## WORK ITEM A
Please explain, in one to three sentences, how the remains of Pvt. Francis Lupo came to be recovered and identified, according to the article about him.
## WORK ITEM B
In the article about Pvt. Francis Lupo, how old was he when he was killed?

Saturday, September 23, 2006

Found and sent home


A Doughboy Killed in Action Is Home at Last

By THE ASSOCIATED PRESS
Published: September 24, 2006

WASHINGTON, Sept. 22 (AP) — Eighty-eight years after Pvt. Francis Lupo fell in battle near the Marne River east of Paris, his remains have been recovered and identified by the Pentagon.

Private Lupo, of Cincinnati, was killed on July 21, 1918, while attacking German forces near Soissons, France. His remains were found by a French archaeologist in 2003 and identified by the Pentagon’s Joint P.O.W.-M.I.A. Accounting Command and the Armed Forces DNA Identification Laboratory.

He is the first World War I casualty to be recovered and identified by the special command. The Pentagon said on Friday that Private Lupo, of the Army, would be buried Tuesday at Arlington National Cemetery.

Private Lupo was 23 when he was killed in some of the most gruesome fighting of the war. An extract from the diary of an officer in his unit described the artillery and aerial attacks in stark terms. “Oh, how maddening are these horrible bloody sights!” he wrote, according to an Army history of the war. “Can it be possible to reap such wholesale destruction and butchery in these few hours of conflict?”

Stored records:
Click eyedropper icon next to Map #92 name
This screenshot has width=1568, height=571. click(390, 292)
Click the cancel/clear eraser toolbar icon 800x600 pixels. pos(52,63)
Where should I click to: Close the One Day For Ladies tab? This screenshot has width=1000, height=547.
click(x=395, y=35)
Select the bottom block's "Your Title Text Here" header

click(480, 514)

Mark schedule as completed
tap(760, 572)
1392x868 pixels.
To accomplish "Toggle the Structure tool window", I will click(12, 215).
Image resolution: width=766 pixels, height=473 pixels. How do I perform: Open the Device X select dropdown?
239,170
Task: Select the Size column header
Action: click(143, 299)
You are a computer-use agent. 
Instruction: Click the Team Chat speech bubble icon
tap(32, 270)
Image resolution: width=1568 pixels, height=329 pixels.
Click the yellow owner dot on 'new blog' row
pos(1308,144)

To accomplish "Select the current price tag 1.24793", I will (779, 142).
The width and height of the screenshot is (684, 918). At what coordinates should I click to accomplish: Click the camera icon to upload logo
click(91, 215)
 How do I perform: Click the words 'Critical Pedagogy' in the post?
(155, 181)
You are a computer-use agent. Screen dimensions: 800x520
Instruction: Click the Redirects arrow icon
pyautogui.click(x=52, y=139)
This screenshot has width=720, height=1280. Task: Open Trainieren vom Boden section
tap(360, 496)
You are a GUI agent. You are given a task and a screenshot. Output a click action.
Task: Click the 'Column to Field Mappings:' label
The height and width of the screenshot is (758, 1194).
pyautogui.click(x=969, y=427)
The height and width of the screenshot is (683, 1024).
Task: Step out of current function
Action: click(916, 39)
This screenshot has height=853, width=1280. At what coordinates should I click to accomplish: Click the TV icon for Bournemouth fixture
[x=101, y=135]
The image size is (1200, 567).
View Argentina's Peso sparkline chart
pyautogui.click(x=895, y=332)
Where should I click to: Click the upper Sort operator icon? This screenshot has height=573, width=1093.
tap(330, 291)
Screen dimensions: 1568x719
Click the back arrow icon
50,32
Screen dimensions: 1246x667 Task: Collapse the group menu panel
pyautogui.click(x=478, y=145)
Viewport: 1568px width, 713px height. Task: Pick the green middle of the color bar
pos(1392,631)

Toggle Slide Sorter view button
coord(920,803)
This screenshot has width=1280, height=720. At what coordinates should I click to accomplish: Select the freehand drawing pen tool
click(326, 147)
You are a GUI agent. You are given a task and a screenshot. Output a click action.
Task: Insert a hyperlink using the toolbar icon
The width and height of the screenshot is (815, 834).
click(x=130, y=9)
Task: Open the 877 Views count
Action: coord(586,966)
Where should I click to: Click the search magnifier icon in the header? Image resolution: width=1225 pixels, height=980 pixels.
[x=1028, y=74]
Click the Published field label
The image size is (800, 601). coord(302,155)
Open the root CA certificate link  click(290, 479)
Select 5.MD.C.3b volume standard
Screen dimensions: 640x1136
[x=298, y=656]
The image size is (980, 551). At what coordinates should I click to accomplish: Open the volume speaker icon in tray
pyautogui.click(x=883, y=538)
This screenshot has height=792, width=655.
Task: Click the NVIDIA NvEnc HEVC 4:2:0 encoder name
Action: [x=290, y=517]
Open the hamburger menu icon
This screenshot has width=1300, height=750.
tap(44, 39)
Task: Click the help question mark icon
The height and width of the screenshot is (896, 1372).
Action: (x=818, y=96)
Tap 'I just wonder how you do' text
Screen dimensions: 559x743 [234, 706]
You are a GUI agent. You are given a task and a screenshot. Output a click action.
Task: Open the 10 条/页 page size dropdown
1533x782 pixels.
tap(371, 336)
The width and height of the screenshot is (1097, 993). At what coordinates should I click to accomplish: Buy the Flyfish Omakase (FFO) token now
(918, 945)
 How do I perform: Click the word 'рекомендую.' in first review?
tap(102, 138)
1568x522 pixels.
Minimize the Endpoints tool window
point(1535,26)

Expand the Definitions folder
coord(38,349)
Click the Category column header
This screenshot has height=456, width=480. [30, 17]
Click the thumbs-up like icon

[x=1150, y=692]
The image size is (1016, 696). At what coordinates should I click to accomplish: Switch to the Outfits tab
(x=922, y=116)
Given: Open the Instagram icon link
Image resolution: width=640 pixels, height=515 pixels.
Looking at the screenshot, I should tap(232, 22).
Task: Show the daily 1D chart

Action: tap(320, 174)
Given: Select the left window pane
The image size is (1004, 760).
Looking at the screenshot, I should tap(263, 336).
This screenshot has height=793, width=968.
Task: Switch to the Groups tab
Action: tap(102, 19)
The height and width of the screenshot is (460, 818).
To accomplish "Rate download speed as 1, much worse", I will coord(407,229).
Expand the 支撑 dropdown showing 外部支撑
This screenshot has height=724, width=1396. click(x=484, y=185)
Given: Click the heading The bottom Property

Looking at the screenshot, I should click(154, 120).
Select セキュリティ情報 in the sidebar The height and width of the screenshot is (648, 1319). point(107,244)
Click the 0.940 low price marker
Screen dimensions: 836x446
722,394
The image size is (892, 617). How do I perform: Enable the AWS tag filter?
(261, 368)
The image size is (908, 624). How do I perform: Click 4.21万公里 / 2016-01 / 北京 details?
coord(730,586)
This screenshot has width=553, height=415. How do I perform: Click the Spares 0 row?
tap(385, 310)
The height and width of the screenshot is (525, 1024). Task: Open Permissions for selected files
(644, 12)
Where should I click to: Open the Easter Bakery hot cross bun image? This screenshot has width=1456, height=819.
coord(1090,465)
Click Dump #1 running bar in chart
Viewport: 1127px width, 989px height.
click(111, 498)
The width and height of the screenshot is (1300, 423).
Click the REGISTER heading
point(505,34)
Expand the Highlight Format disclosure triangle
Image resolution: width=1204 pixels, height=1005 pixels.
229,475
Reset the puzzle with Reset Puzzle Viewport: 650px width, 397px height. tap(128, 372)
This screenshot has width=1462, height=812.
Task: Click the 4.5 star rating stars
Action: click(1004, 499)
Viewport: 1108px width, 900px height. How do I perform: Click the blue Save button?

## WRITTEN REPLY A
A French archaeologist found Private Lupo's remains in 2003. The Pentagon's Joint P.O.W.-M.I.A. Accounting Command and the Armed Forces DNA Identification Laboratory then identified them, making him the first World War I casualty recovered and identified by that command.

## WRITTEN REPLY B
He was 23.